# Kit for travelling around the world for 2 years!



## mart456 (Nov 17, 2012)

Hi All

Over the last 2 years we have travelled overland from the UK to Australia, primarily using an old 450D, 17-85 & 55-250mm, although we had managed to get some good and ok pics, we found we missed a lot shots during the trip, probably due to rushing too much and not taking the time to put more thought in the output of our shots. 

We have now upgraded to 5d III with a 24-105 for the second part of our trip, and are taking our time enjoying taking photos with the camera.

Our trip will last another two years driving the length of the Americas (Alaska to Argentina) and from South Africa back to the UK.

Due to the nature of the trip will be taking a wide variety of pictures:
•	Landscapes
•	Wildlife
•	Macro
•	Urban Portraits, People

We will be travelling by 4x4 so weight is not an issue but dust will be. 

Our current thoughts is the following set up:
•	17-40L 
•	100 – 400L II (if it is released before we leave)
•	Canon 100L Macro or Sigma 150mm
•	Manfrotto 055XProB Tripod w/ 496RC2 
•	Bag – Still undecided – im looking for something that will hold all of the kit as a back pack, but also has space for water / food / rain jacket,

We will be leaving Australia in June 2013, but would like buy the lenses prior to leaving, which will allow us improve our photography skills and get use to using these lenses. 

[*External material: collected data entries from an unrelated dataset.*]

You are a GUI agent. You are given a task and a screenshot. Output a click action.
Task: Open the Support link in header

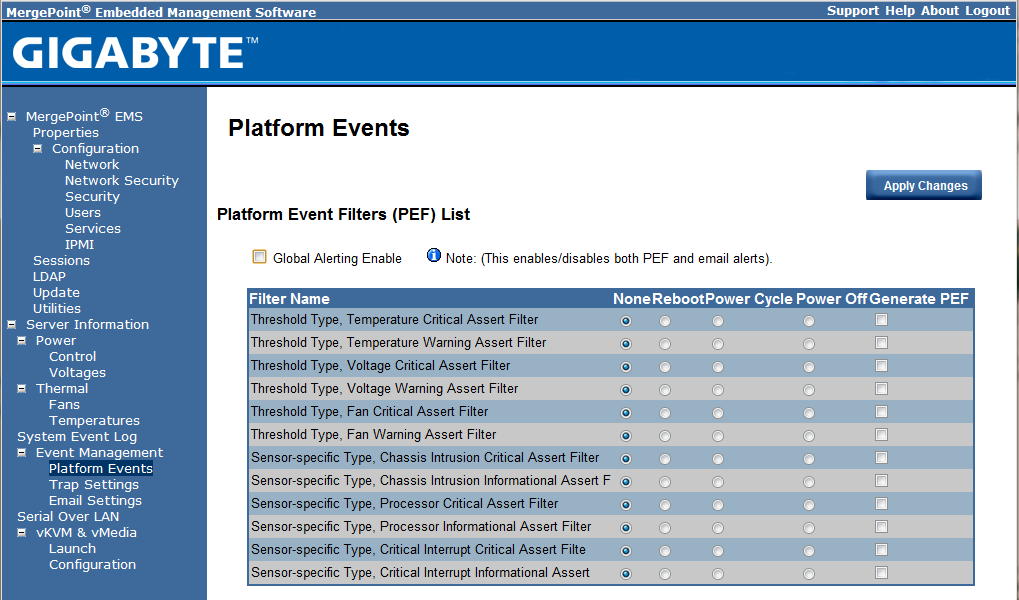(x=852, y=11)
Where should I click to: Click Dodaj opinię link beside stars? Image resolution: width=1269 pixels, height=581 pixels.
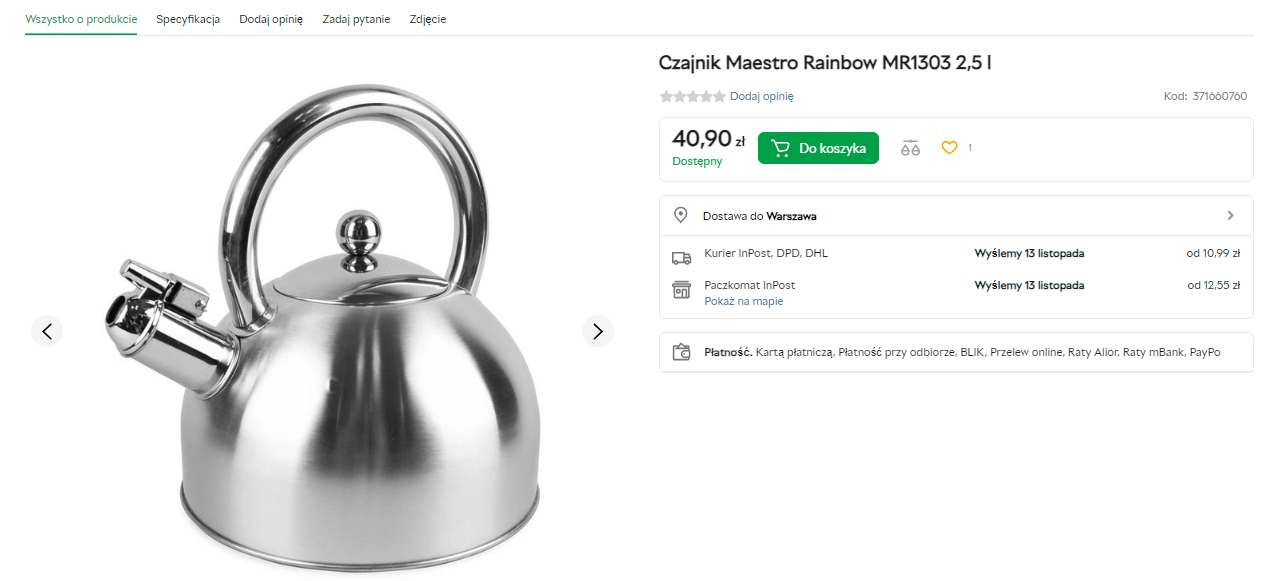point(762,96)
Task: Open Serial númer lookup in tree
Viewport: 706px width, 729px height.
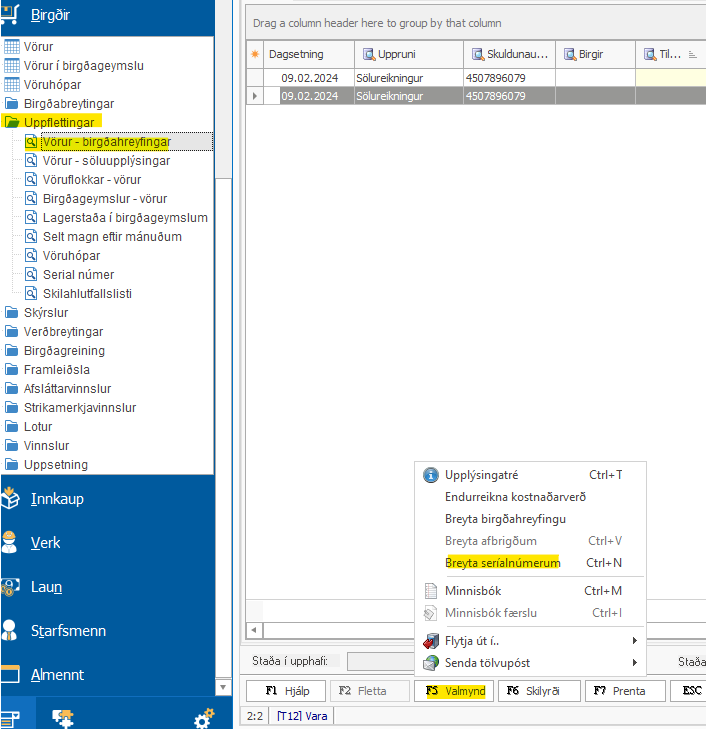Action: [x=78, y=275]
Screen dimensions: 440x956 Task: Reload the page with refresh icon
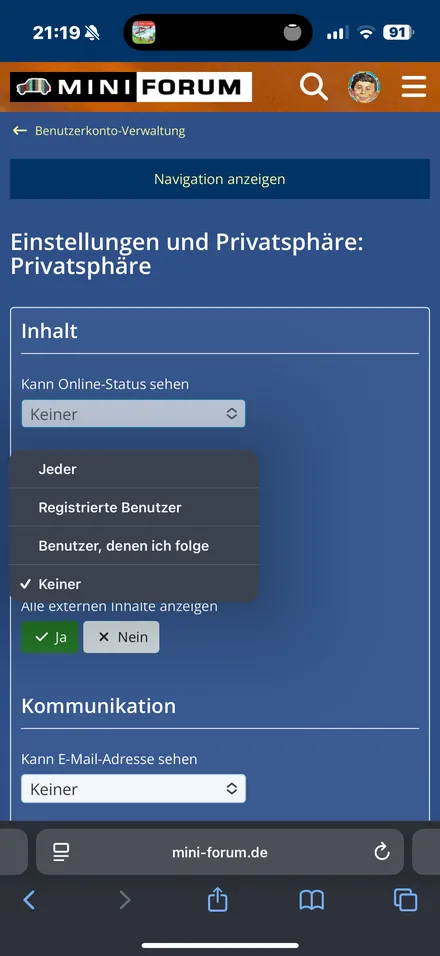point(382,852)
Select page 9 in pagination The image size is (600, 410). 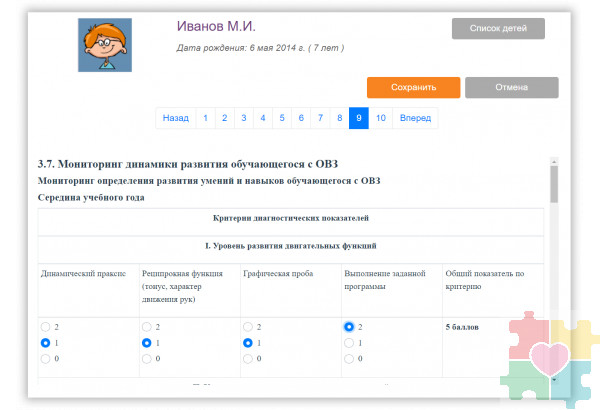coord(357,118)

We are on a budget, but do not mind investing in kit which we hope will last us for several years to come, any advice would hugely appreciated.

If you are interested in our trip, you can see more on the links below:

http://www.facebook.com/MyOverlandAdventure

http://myoverlandadventure.com/


----------



## IIIHobbs (Nov 17, 2012)

Keep in mind on the 450D your wide zoom had an effective focal length of 28-135 and your tele zoom 85-400.

Your new 24-105 covers the wide end nicely and the 100-400 will adequately extend your reach to what you have been familiar with. Take time to consider the 70-300L before committing to the 100-400.

If you need macro, the 100L is a great lens for handheld macro shooting. The 180L is also worth your consideration (although the 100L is the one on my Christmas list).


----------



## Random Orbits (Nov 17, 2012)

Sounds like quite a trip!

What would you do if the 100-400L II is not released in time? Would you choose between 100-400L I and a 70-200 with extenders?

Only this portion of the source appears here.